Saved data entries
━━━━━━━━

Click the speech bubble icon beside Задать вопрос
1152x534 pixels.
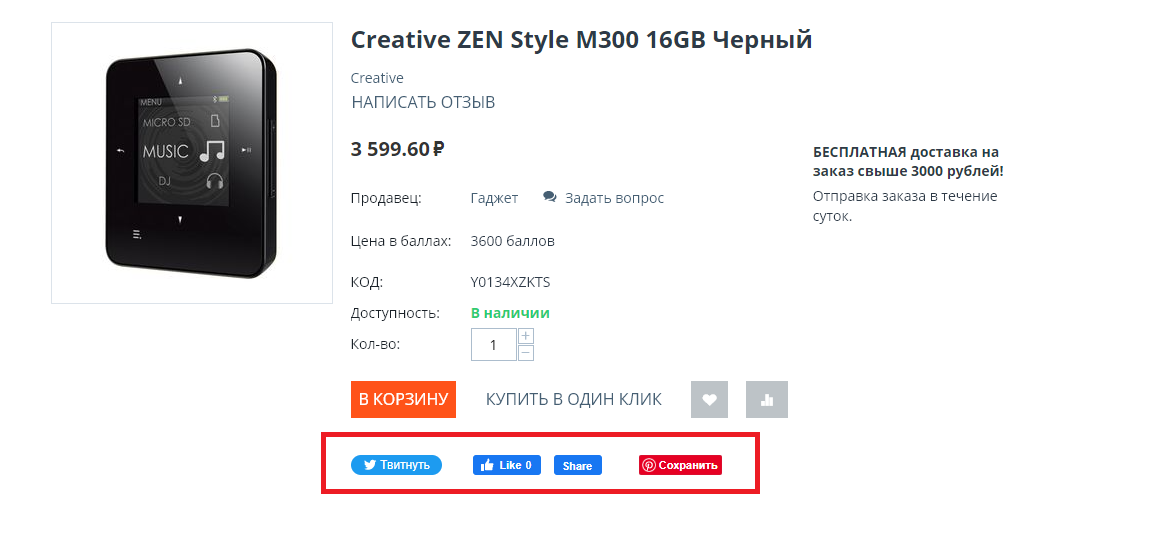point(550,197)
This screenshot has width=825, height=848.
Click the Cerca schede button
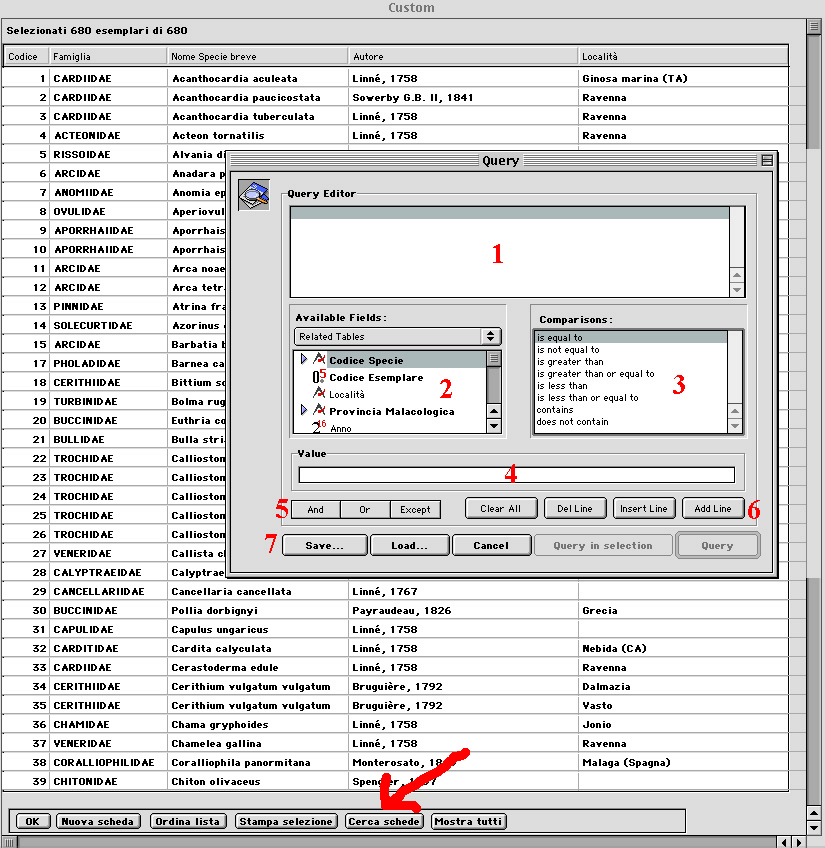tap(384, 821)
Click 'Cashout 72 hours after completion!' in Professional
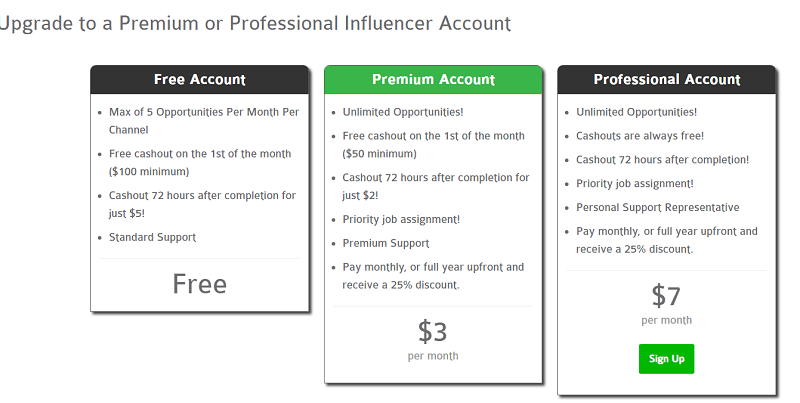Image resolution: width=800 pixels, height=403 pixels. pyautogui.click(x=662, y=159)
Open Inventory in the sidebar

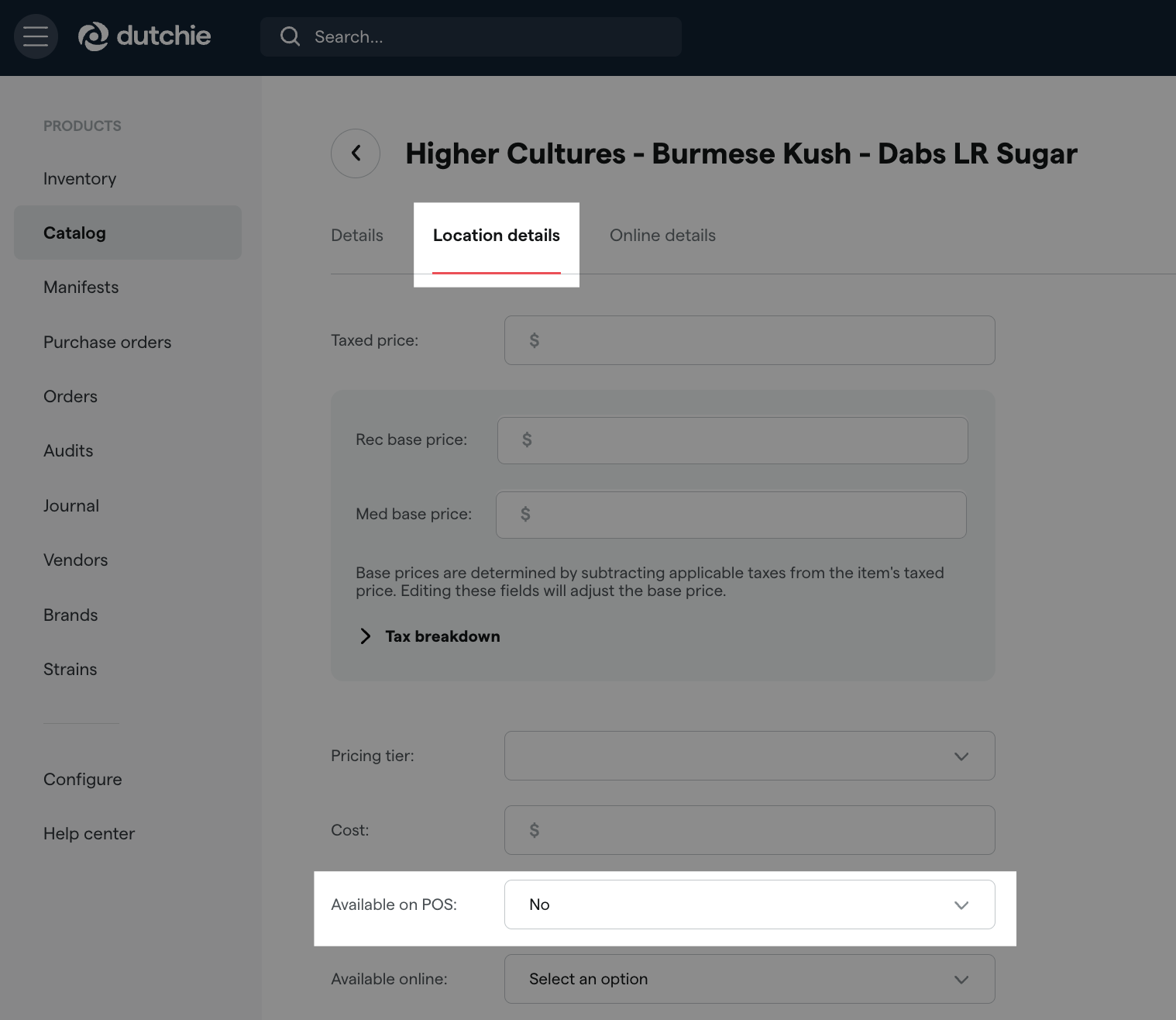click(80, 179)
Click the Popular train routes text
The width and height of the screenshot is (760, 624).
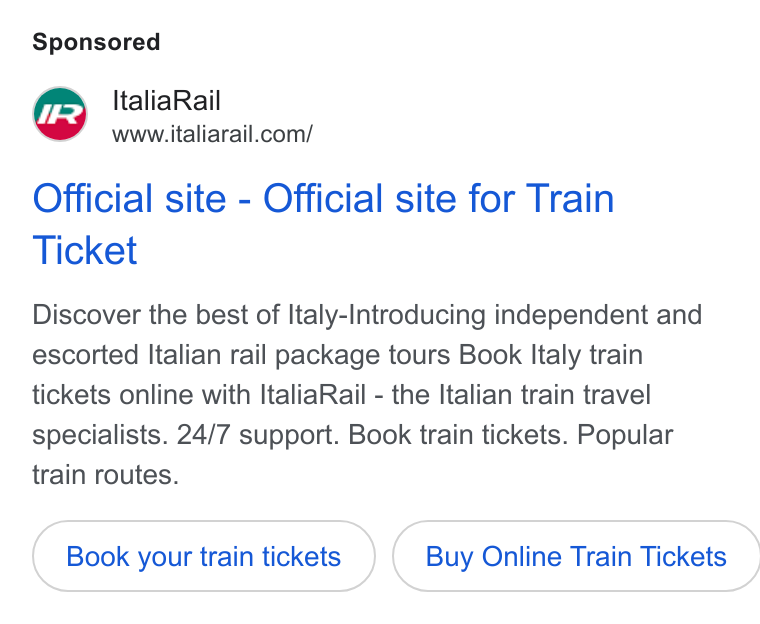pos(353,454)
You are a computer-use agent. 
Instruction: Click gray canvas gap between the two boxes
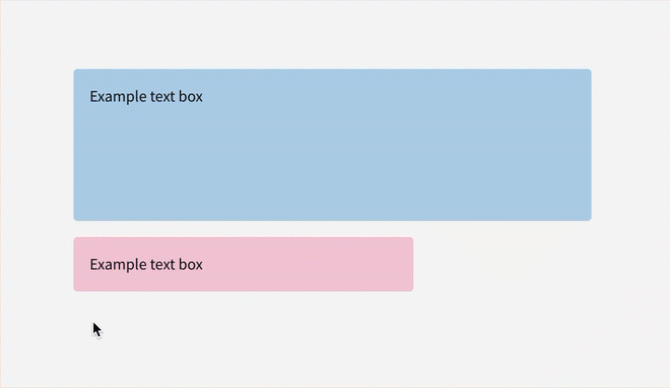pyautogui.click(x=243, y=229)

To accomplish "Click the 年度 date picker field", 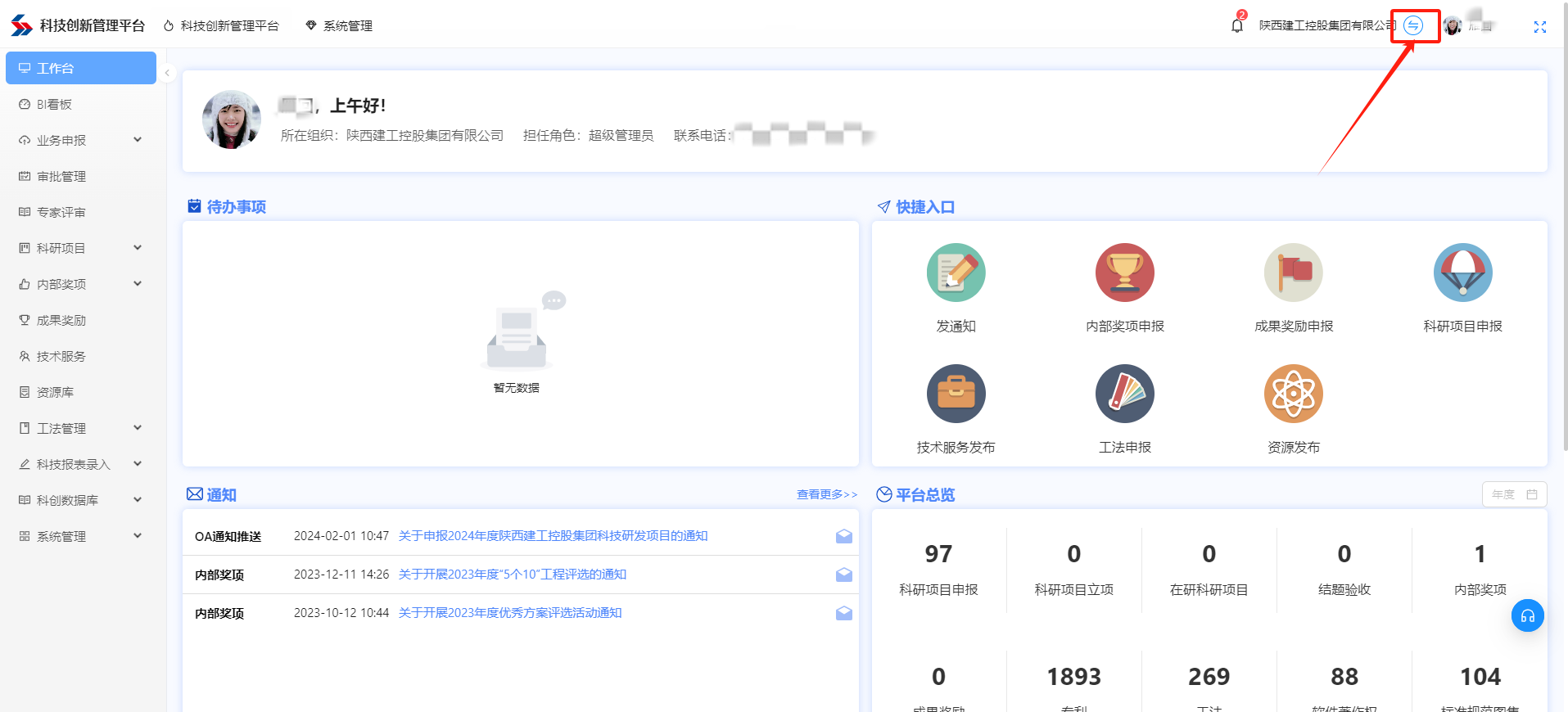I will [x=1513, y=494].
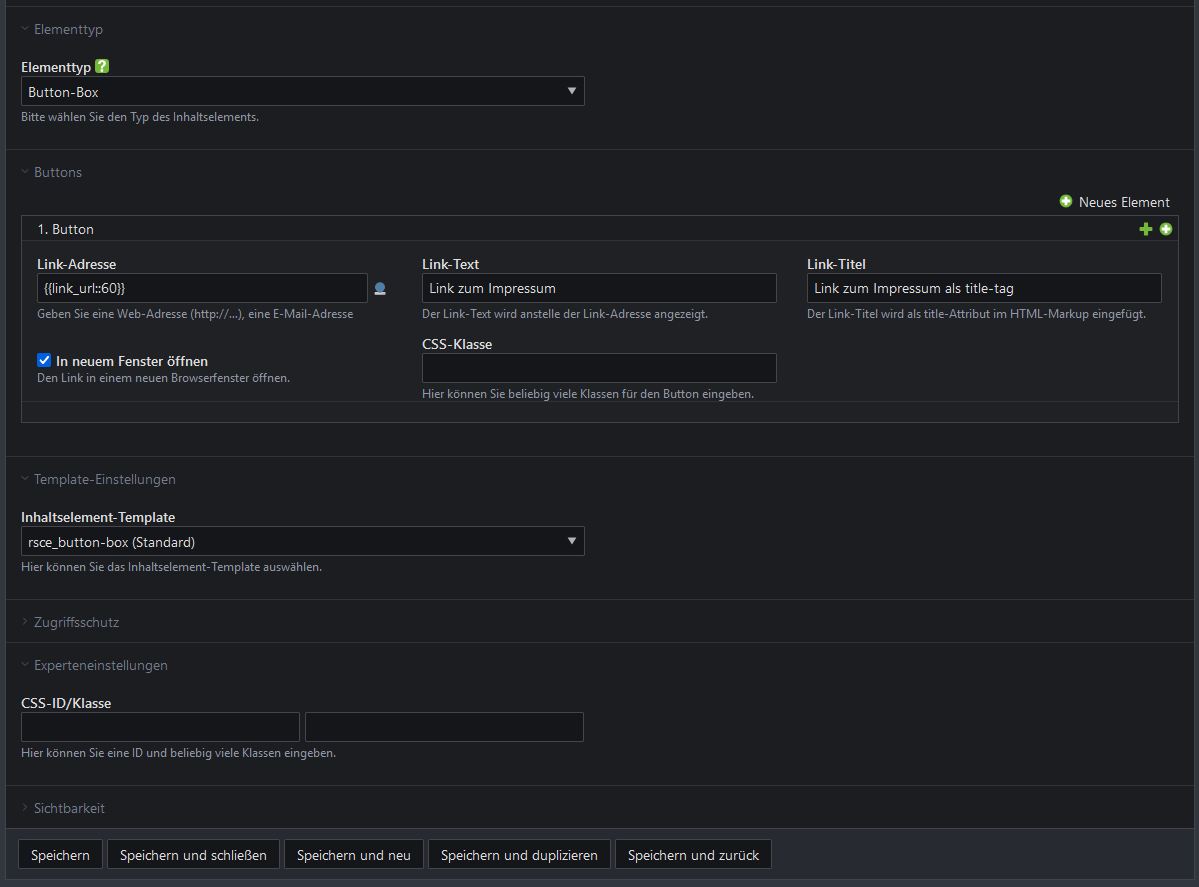Viewport: 1199px width, 887px height.
Task: Click the Speichern button
Action: (x=60, y=855)
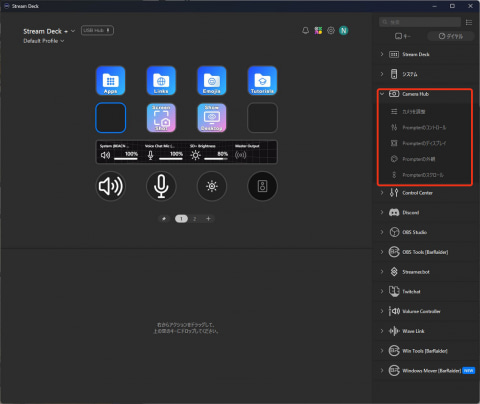
Task: Select the brightness dial
Action: point(212,186)
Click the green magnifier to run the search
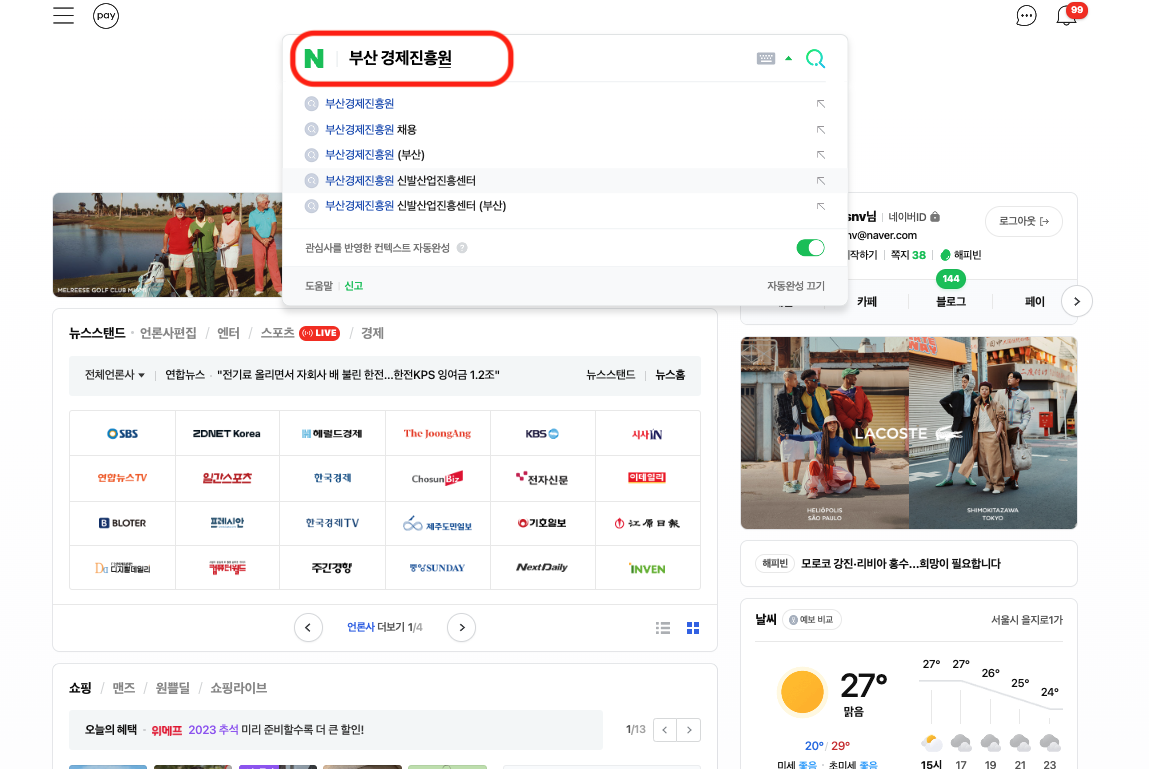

━━━━━━━━

● Problem description
From the line holding "Click the Cerca schede button" to the line holding "You are a computer-use agent.", both included, retype the entries above exactly and drop the pictures.

● Expected output
Click the Cerca schede button
tap(384, 821)
Click 'Cashout 72 hours after completion!' in Professional
Image resolution: width=800 pixels, height=403 pixels. pyautogui.click(x=662, y=159)
Open Inventory in the sidebar

click(80, 179)
Click the Popular train routes text
The width and height of the screenshot is (760, 624).
pos(353,454)
You are a computer-use agent. 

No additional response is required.